The crash threw a spotlight on another practice aviation experts say goes on around the country: Small regional airports are sometimes manned by a single air traffic controller, even though federal rules require two.
The Federal Aviation Administration has directed Blue Grass Airport and others like it to staff their towers with at least two controllers. But the FAA has acknowledged that only one was working Sunday in Lexington during the crash.
In a policy outlined in a directive last November, the FAA said two controllers must be on duty for all shifts at any airport that handles both control tower observations and radar operations.
But Ken Spirito, director of a regional airport in Peoria, Ill., said it's common for some late-night and early morning shifts to be staffed with only one controller. Someone may call in sick or take a vacation, and the FAA usually decides to keep the airport open, he said.

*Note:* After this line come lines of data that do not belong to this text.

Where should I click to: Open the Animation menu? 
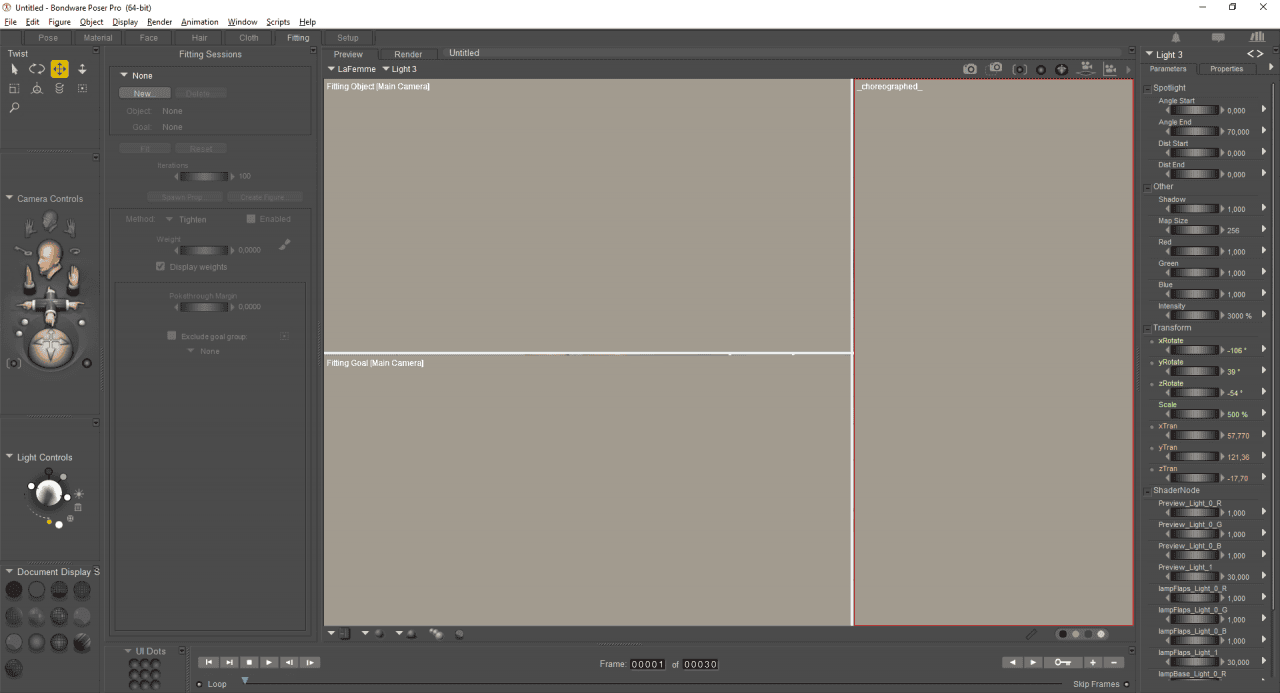(x=199, y=21)
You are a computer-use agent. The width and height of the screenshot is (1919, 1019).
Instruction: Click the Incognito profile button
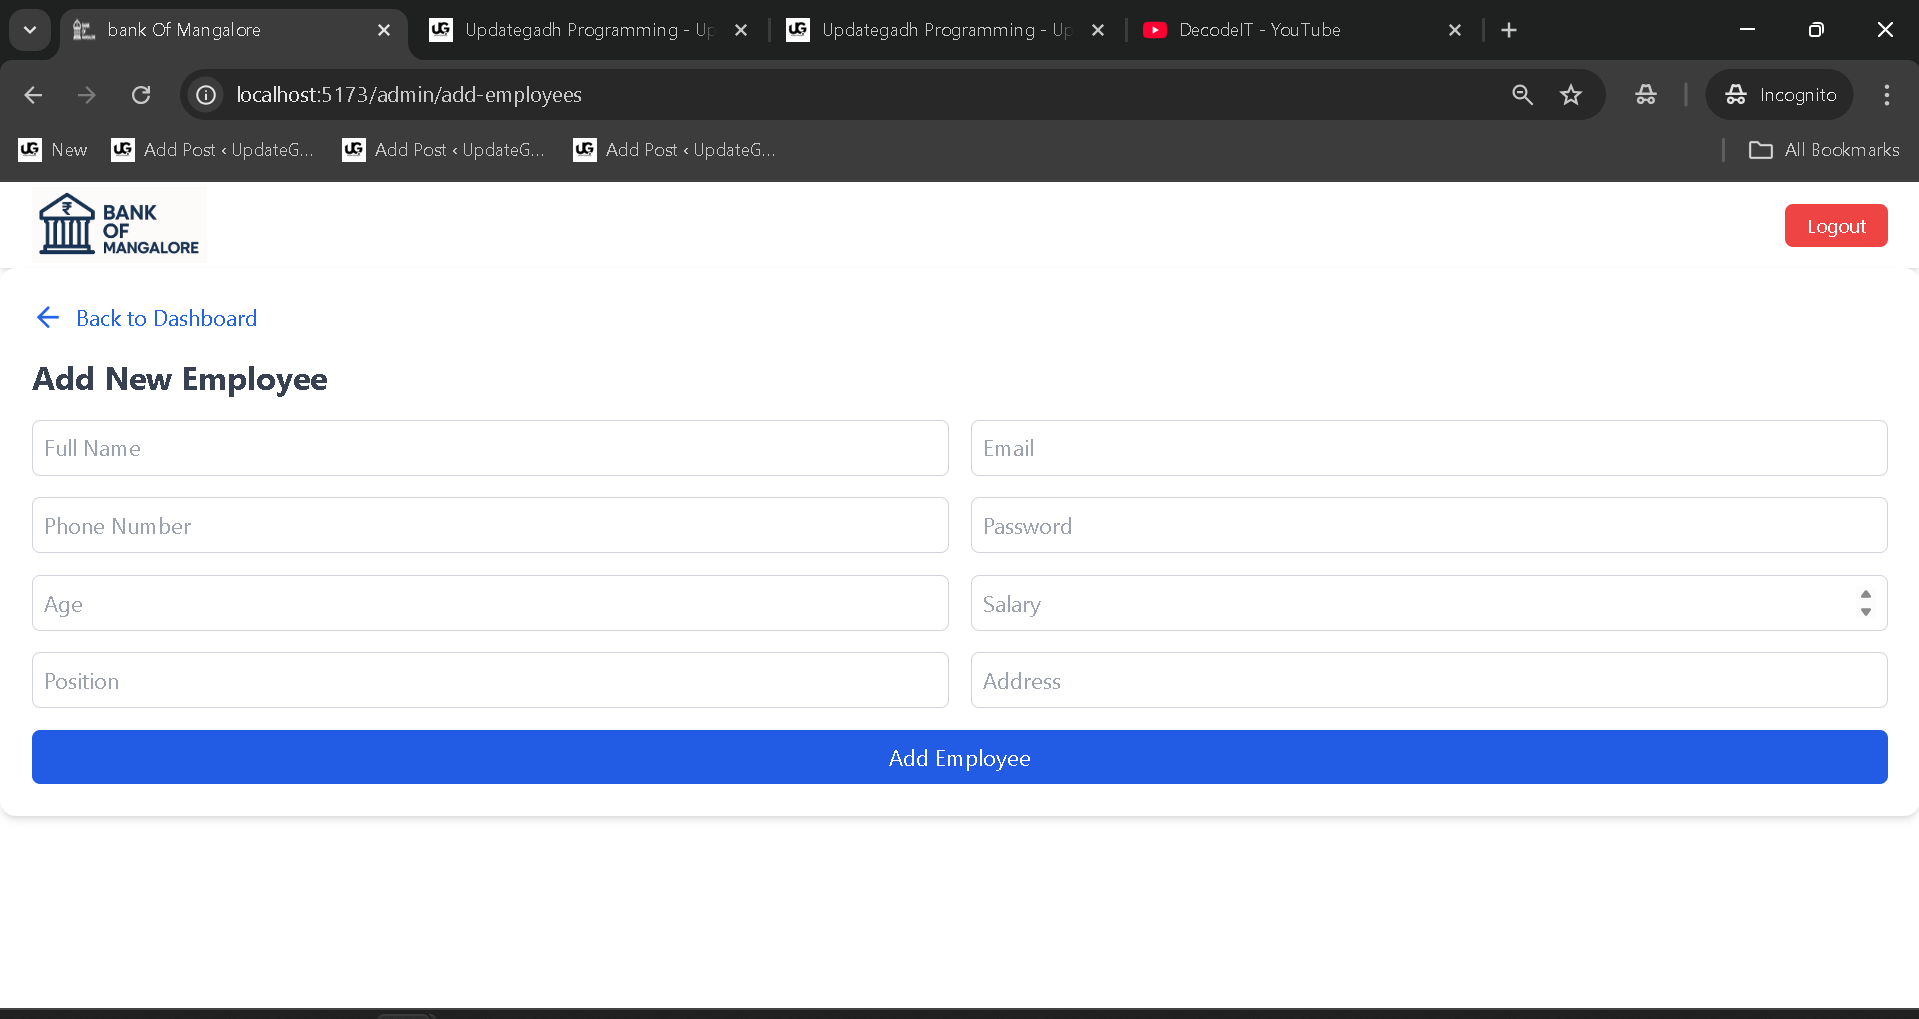(1780, 95)

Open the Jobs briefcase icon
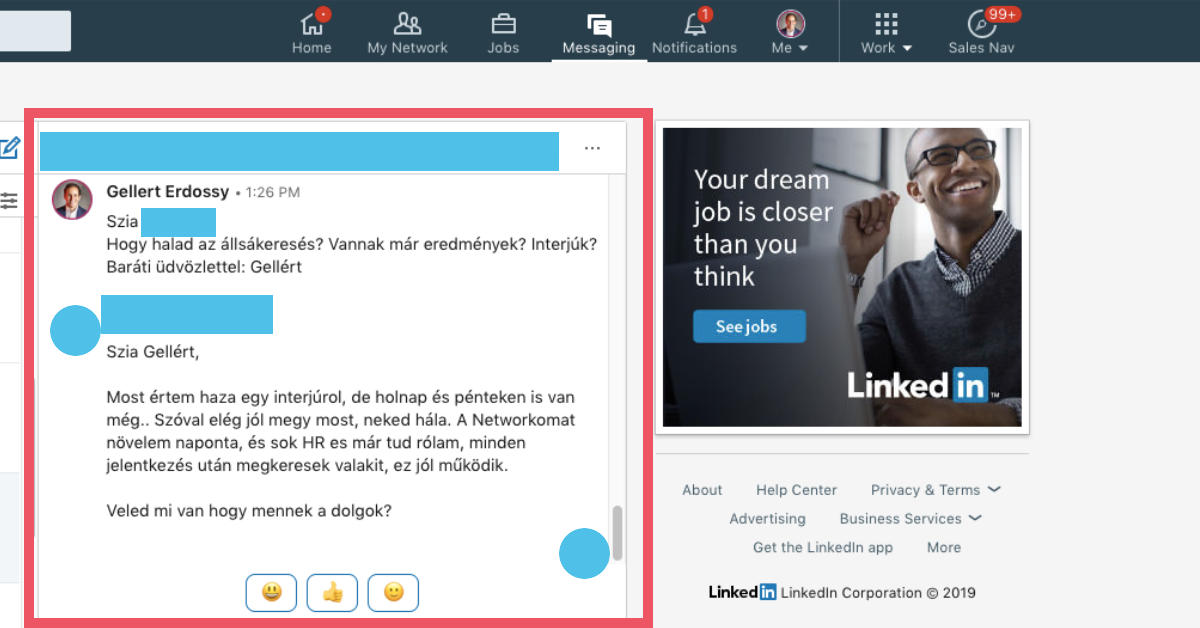click(x=503, y=23)
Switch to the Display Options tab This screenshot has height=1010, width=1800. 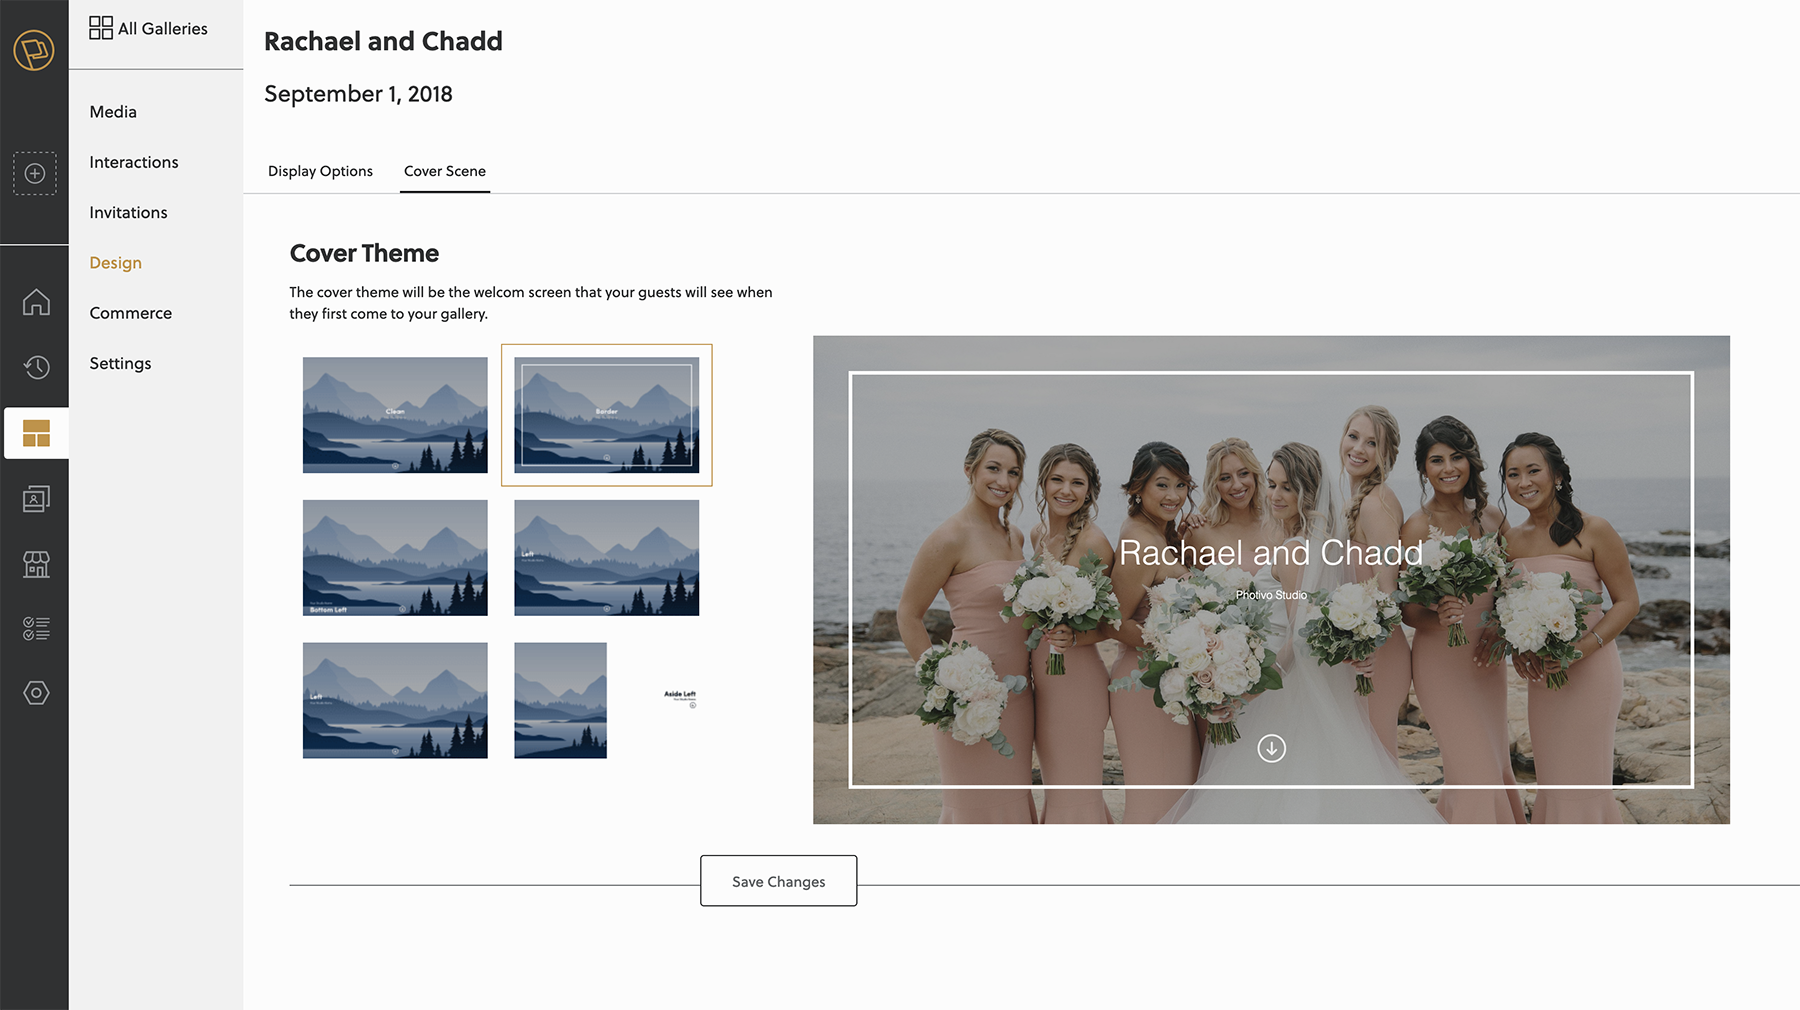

"The mandate that is issued by FAA is only as good as the staffing levels at that particular tower," Spirito said.
FAA spokeswoman Laura Brown said that at the time of the accident, there were only two other towers -- in Duluth, Minn., and Fargo, N.D. -- that were not following the policy to staff with two controllers.
"We have clarified the guidance for them," Brown said.
She said staffing was adjusted at four other towers earlier this month, before the Comair crash. "This is an issue we've been looking at," she said.
Scott Zoeckler, who worked as a controller at Blue Grass for 25 years before retiring in 2004, said the overnight and early morning shifts were usually manned by only one person.
On Sunday, the controller on duty at the Lexington airport had turned his back to perform some "administrative duties" when the plane veered onto the wrong runway, investigators said.
The crash's only survivor, first officer James Polehinke, who was flying the plane when it crashed, remained hospitalized Wednesday in critical condition.
Jed Doty, a Louisville flight instructor who also flew briefly for Comair last year, said it is the pilot's duty to get on the right runway.
"It's your responsibility to immediately speak up because, especially in busy airports, you can get in some pretty bad situations pretty quickly," Doty said.
On Wednesday, six tour buses took the victims' families to the crash site for the first time. The airport also established a memorial in a parking lot, featuring a banner reading "Remembering 5191" with pens for people to write messages.
Law firms lined up to represent family members who want to sue for negligence. One Fort Worth, Texas, firm published a full-page ad in Wednesday's Lexington Herald-Leader promising families it would seek "the greatest amount of damages allowed by law."
Comair offered to pay $25,000 per passenger to each family who lost a loved one.
Comair spokeswoman Kate Marx would not say how many families had requested the payment, which she said "in no way prejudices their right to any claim they may have under the applicable law."